#### [Data records]
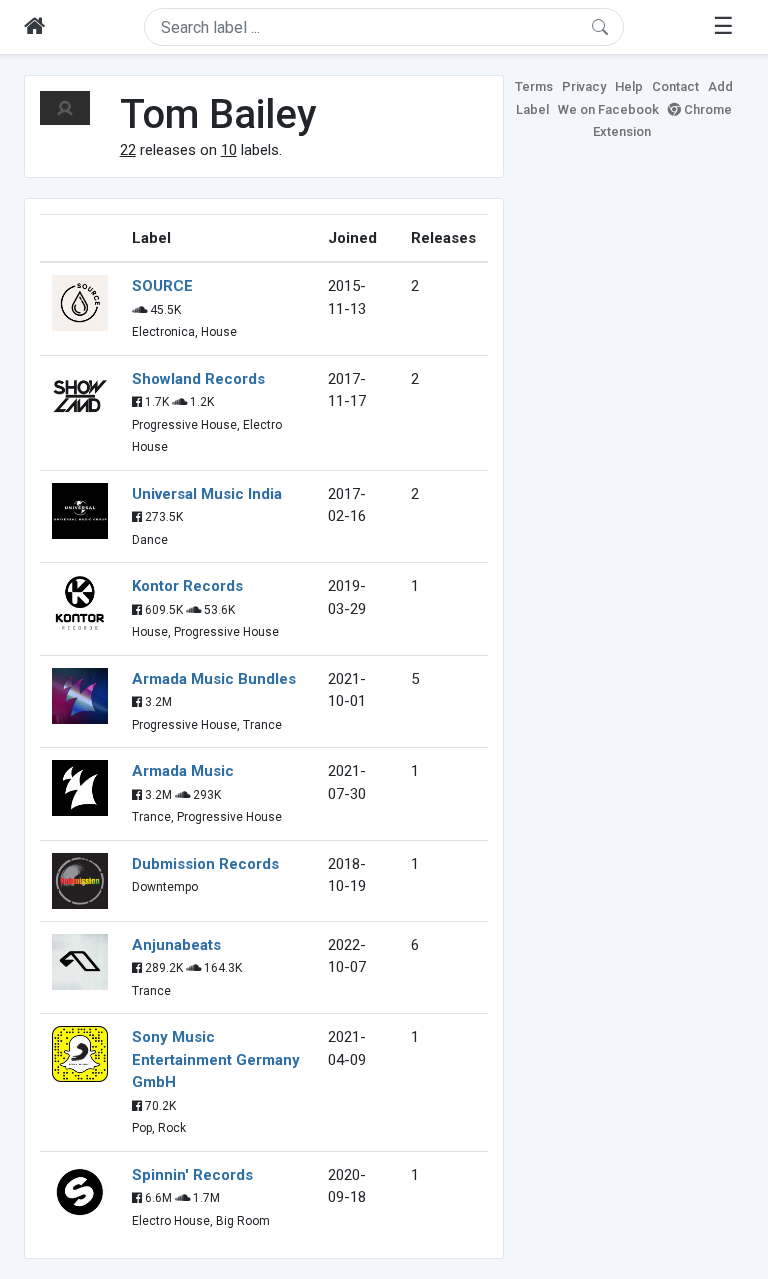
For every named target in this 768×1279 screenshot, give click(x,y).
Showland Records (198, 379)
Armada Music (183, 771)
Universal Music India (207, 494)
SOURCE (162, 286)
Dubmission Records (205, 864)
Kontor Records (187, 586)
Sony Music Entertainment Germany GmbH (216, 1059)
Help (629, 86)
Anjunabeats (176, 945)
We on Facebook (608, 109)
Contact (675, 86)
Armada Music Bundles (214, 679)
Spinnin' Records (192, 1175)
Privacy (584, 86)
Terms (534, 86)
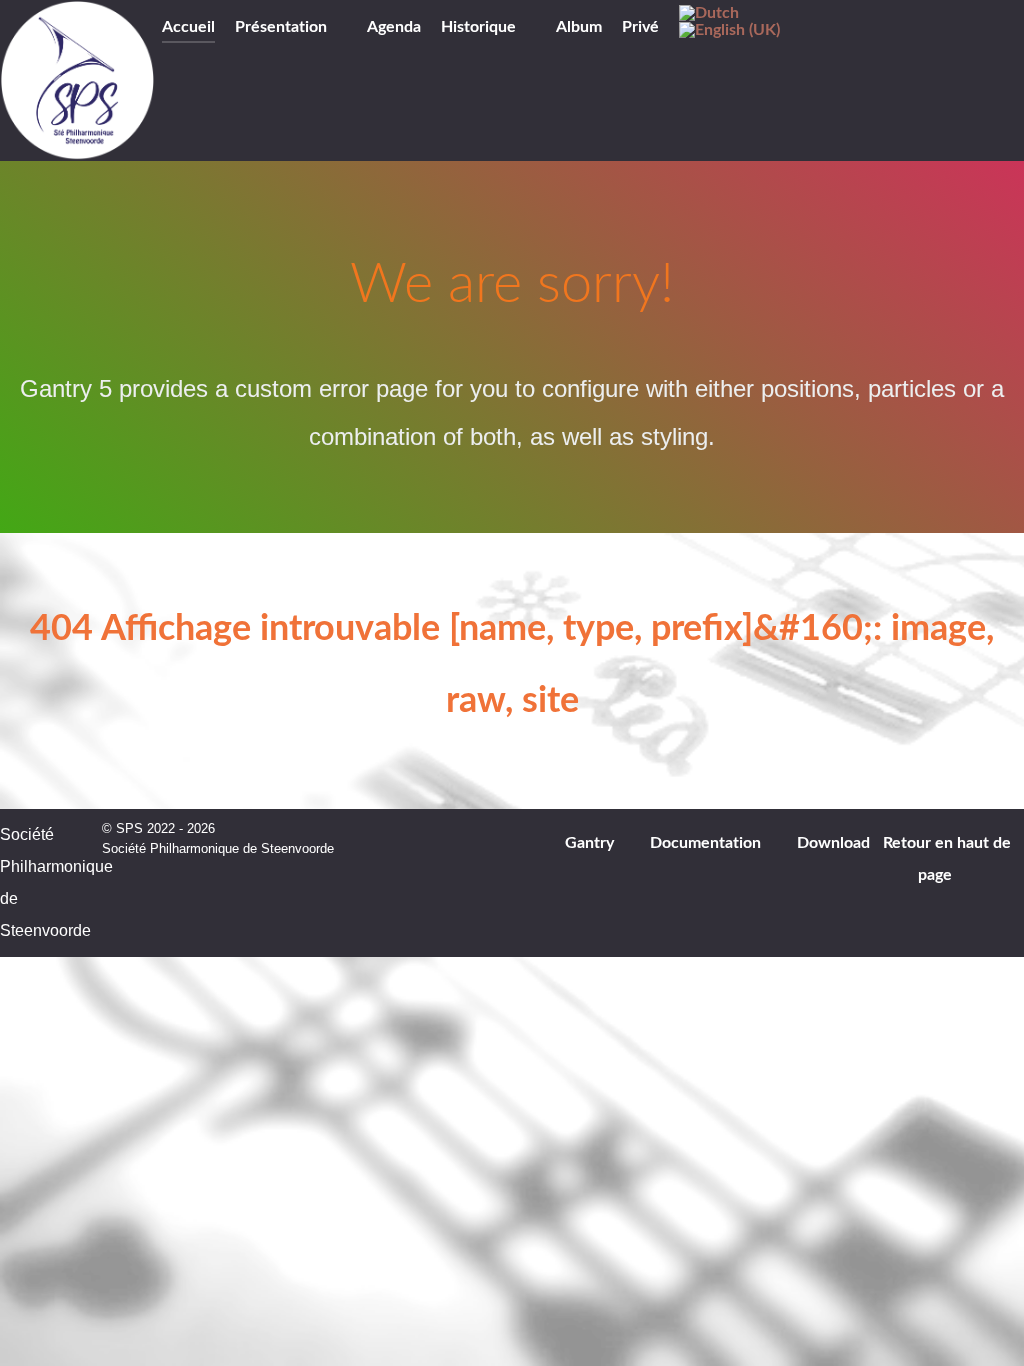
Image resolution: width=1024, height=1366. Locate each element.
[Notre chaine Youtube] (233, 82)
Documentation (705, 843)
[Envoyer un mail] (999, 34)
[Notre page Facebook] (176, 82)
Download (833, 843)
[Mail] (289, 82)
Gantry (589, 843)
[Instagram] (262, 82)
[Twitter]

---

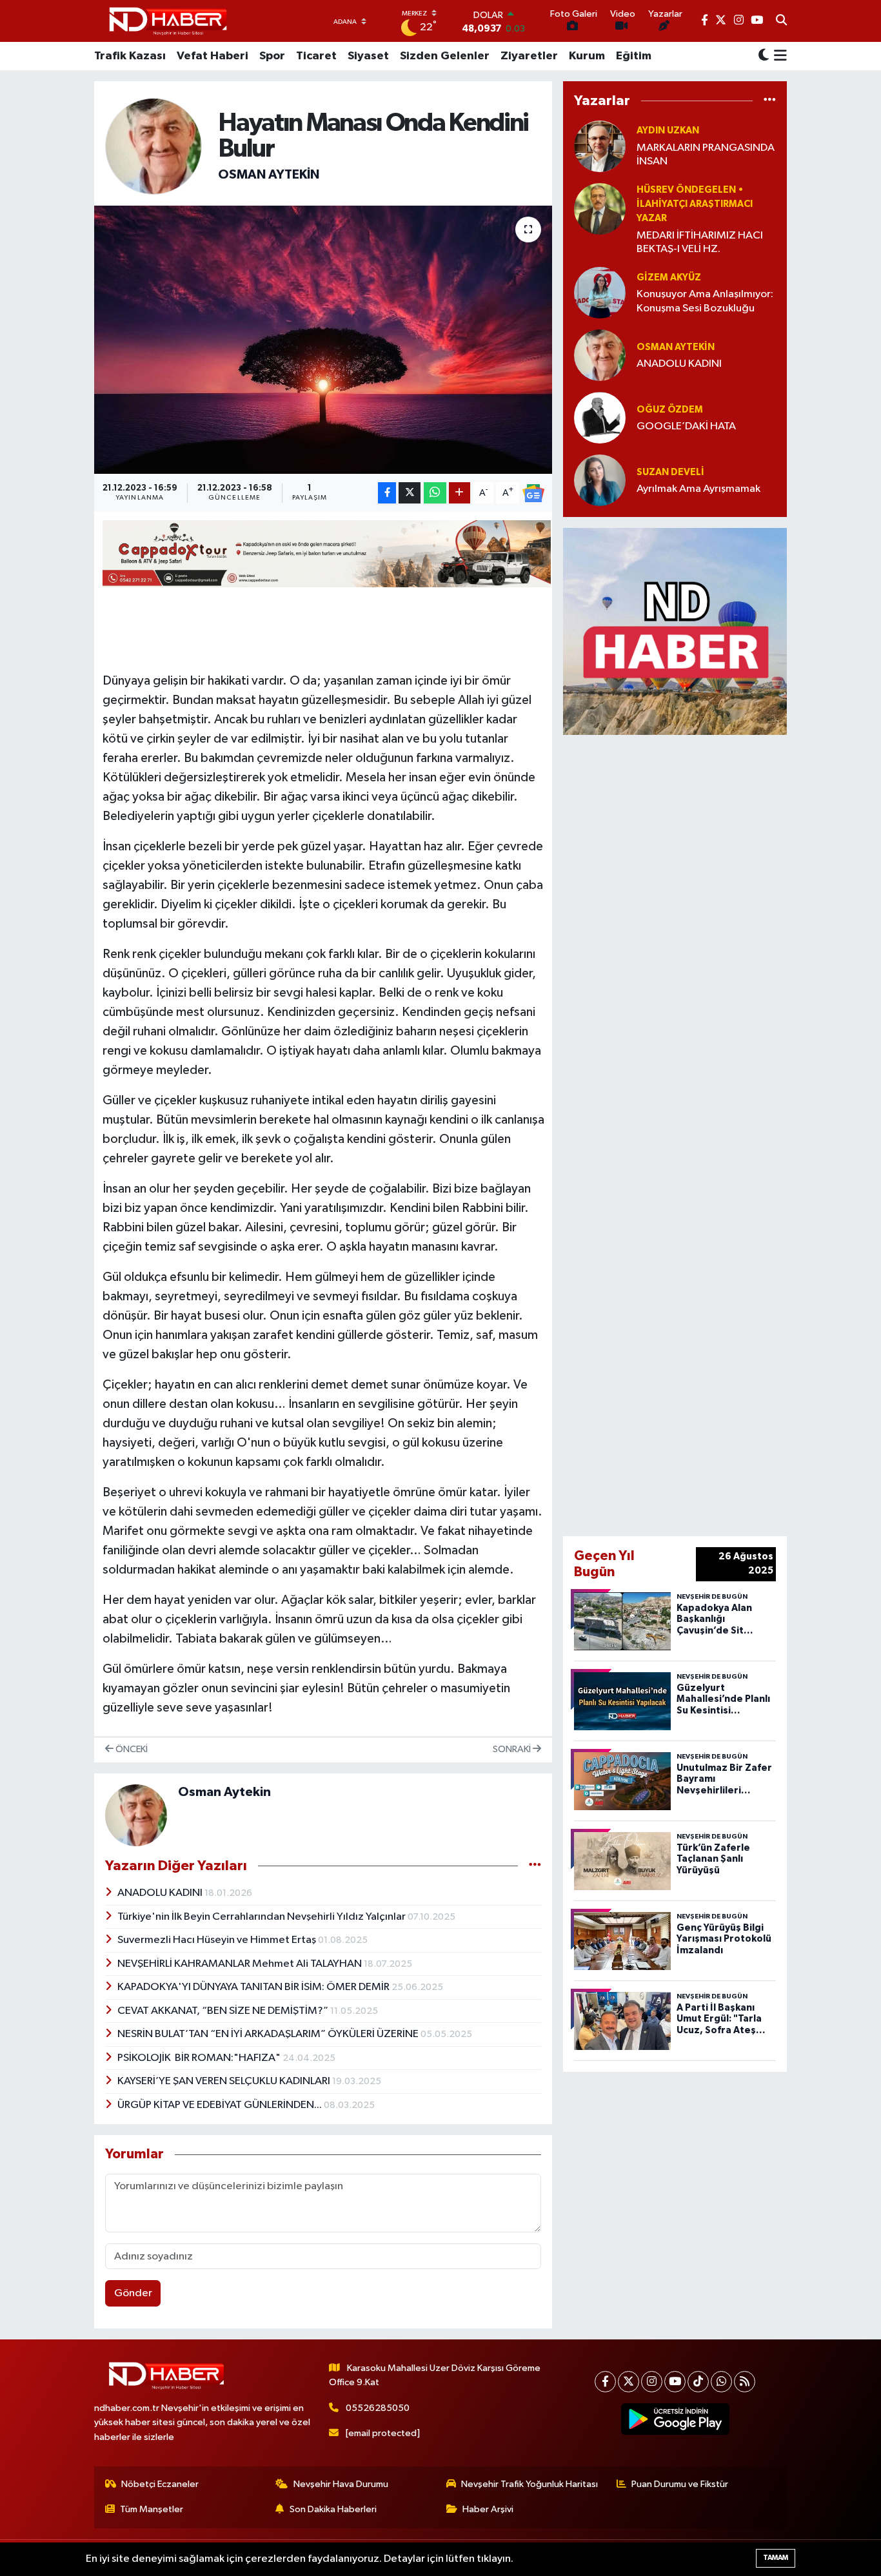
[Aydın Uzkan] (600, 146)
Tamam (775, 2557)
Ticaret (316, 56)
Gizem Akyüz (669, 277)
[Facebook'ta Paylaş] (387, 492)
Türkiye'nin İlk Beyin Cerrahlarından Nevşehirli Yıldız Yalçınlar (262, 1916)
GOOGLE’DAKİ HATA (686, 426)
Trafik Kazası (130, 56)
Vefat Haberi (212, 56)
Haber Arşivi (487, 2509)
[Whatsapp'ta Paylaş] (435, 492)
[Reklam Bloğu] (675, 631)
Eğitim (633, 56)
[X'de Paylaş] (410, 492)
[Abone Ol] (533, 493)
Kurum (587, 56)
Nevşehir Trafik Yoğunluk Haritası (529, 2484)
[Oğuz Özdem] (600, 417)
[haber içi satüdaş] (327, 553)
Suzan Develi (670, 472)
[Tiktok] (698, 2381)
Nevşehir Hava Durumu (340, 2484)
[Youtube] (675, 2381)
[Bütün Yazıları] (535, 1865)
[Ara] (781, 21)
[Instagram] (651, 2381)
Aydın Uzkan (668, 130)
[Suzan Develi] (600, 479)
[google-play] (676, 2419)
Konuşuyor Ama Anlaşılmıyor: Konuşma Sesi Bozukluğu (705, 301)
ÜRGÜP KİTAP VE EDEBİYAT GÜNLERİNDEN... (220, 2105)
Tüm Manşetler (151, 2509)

...

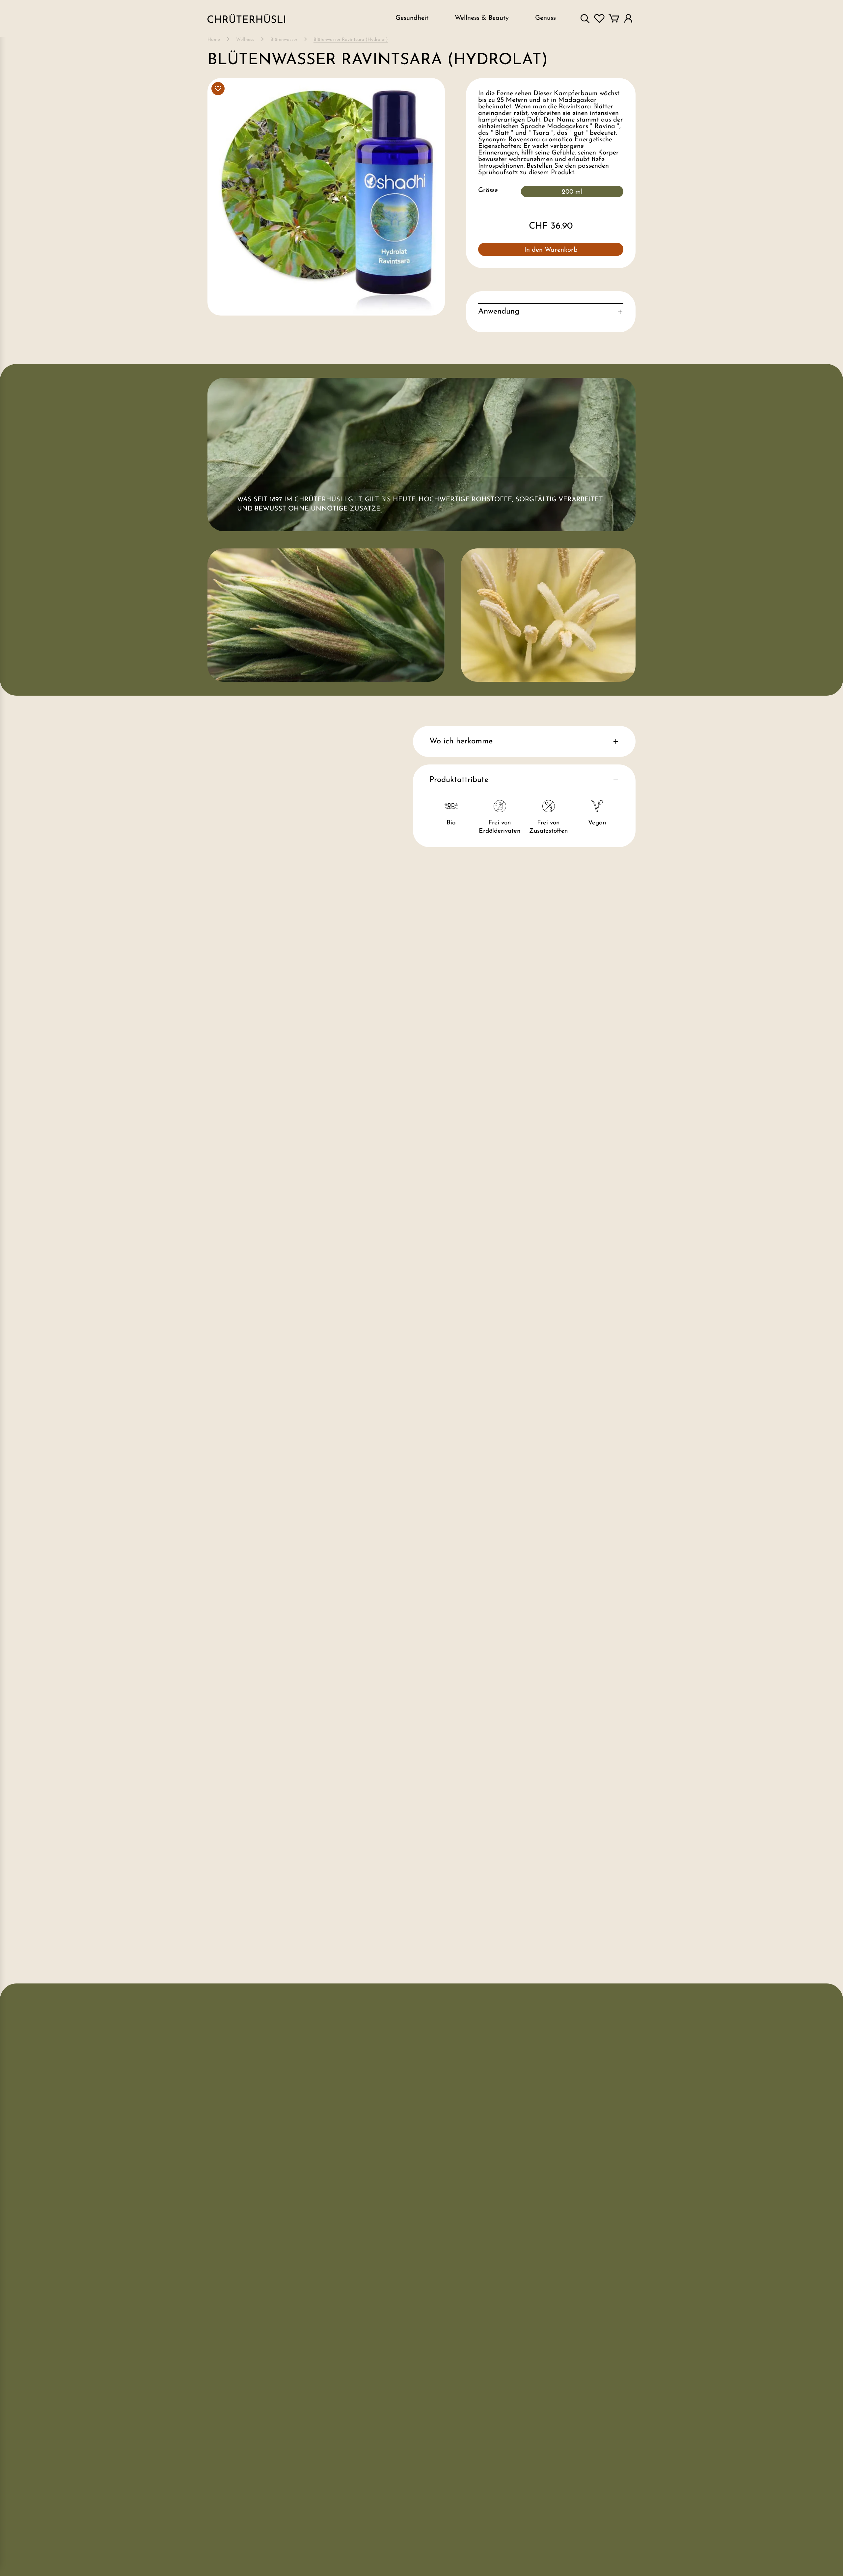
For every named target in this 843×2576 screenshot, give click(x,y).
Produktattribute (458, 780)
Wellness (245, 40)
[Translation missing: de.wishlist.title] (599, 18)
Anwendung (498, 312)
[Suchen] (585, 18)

#### [Problem to work on]
Look above for the line containing "For every named target in this 768×1279", then write out every line from there down to the line containing "Image resolution: width=1024, height=1366.", that line included, with no pictures.

#### [Output for this exercise]
For every named target in this 768×1279 screenshot, give click(x,y).
Showland Records (198, 379)
Armada Music (183, 771)
Universal Music India (207, 494)
SOURCE (162, 286)
Dubmission Records (205, 864)
Kontor Records (187, 586)
Sony Music Entertainment Germany GmbH (216, 1059)
Help (629, 86)
Anjunabeats (176, 945)
We on Facebook (608, 109)
Contact (675, 86)
Armada Music Bundles (214, 679)
Spinnin' Records (192, 1175)
Privacy (584, 86)
Terms (534, 86)
Image resolution: width=1024, height=1366. Locate each element.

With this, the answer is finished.